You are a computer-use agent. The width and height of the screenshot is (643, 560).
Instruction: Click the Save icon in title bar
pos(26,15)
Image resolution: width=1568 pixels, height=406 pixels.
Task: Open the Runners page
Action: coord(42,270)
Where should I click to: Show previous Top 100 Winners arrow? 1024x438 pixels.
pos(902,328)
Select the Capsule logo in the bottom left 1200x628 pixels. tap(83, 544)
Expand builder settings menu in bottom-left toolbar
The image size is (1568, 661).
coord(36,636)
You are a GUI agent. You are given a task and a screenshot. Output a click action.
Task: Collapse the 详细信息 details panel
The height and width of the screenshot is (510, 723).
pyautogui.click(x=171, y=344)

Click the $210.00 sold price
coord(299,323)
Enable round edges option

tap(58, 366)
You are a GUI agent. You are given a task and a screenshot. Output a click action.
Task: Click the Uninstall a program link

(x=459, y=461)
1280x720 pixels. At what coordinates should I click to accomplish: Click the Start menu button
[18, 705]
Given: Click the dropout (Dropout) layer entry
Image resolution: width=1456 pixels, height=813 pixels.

☆ ☆ ☆

# TO DO
Would you restate word for word every line from the one holding "Select the Capsule" to the end of the entries, both ends included?

# EXERCISE ANSWER
Select the Capsule logo in the bottom left 1200x628 pixels. tap(83, 544)
Expand builder settings menu in bottom-left toolbar
The image size is (1568, 661).
coord(36,636)
You are a GUI agent. You are given a task and a screenshot. Output a click action.
Task: Collapse the 详细信息 details panel
The height and width of the screenshot is (510, 723).
pyautogui.click(x=171, y=344)

Click the $210.00 sold price
coord(299,323)
Enable round edges option

tap(58, 366)
You are a GUI agent. You are given a task and a screenshot. Output a click action.
Task: Click the Uninstall a program link

(x=459, y=461)
1280x720 pixels. At what coordinates should I click to accomplish: Click the Start menu button
[18, 705]
Given: Click the dropout (Dropout) layer entry
Image resolution: width=1456 pixels, height=813 pixels.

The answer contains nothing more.